Apart from the rather curious module loaded at the top, this seems to take an undefined variable, set it to one, and print it out. What a - err - pointless (!) program. But:

Dorothy-2:pl grahamellis$ perl bowtie
This is access no. 11
Dorothy-2:pl grahamellis$ perl bowtie
This is access no. 12
Dorothy-2:pl grahamellis$ perl bowtie
This is access no. 13
Dorothy-2:pl grahamellis$ perl bowtie
This is access no. 14
Dorothy-2:pl grahamellis$


What is happening?

Deep within Perl, there are a very limited number of operations that can be performed with a scalar - it can be created and destroyed, it can be read and written ... and that's about it. And these operations can be redefined by a class, and then applied to individual variables via a tie command ... which is what I have done here.
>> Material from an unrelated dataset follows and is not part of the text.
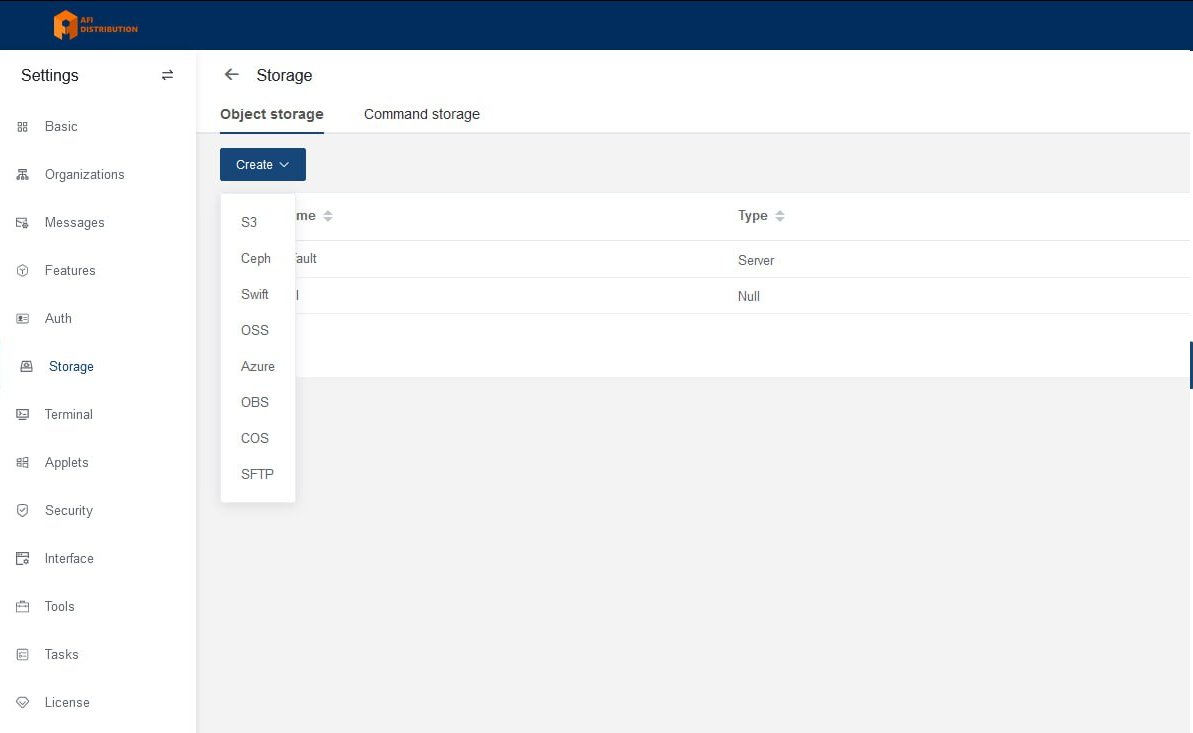
Task: Click the Terminal icon in sidebar
Action: [x=22, y=415]
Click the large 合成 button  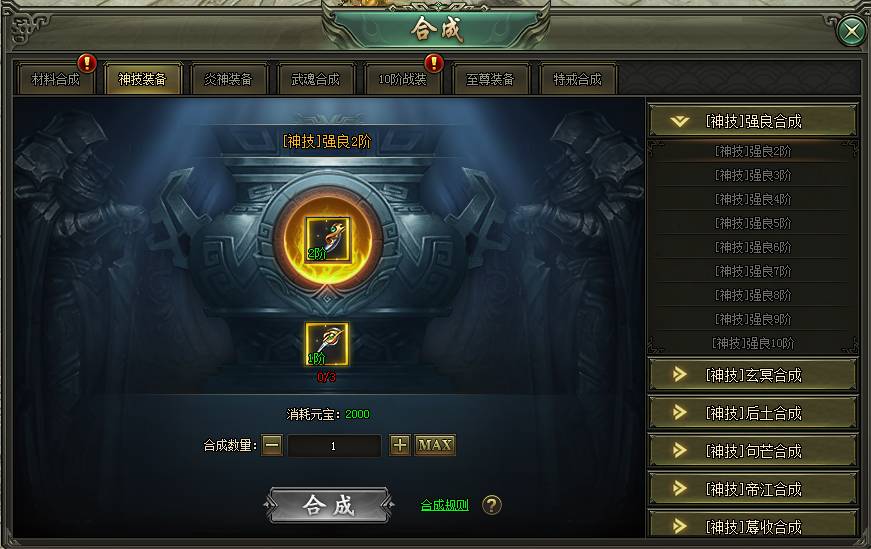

So in my example, the variable is persistent. Inside the class, it's actually stored in a data file that is read each time the variable is read, and overwritten each time a new values is saved to the variable. So it lasts from one run of the program to the next.

The source code shown above is also available here, and the definition of tieing a variable to a filecontents is here.

You can do a lot more with tieing. We have an example of connecting to a flat file database (NDBM) here (that calls up a standard tie class shipped with Perl). There's an example that forces strings in a variable to always be treated as lower case here and here. Finallly, a tie class which maps a file to a hash here.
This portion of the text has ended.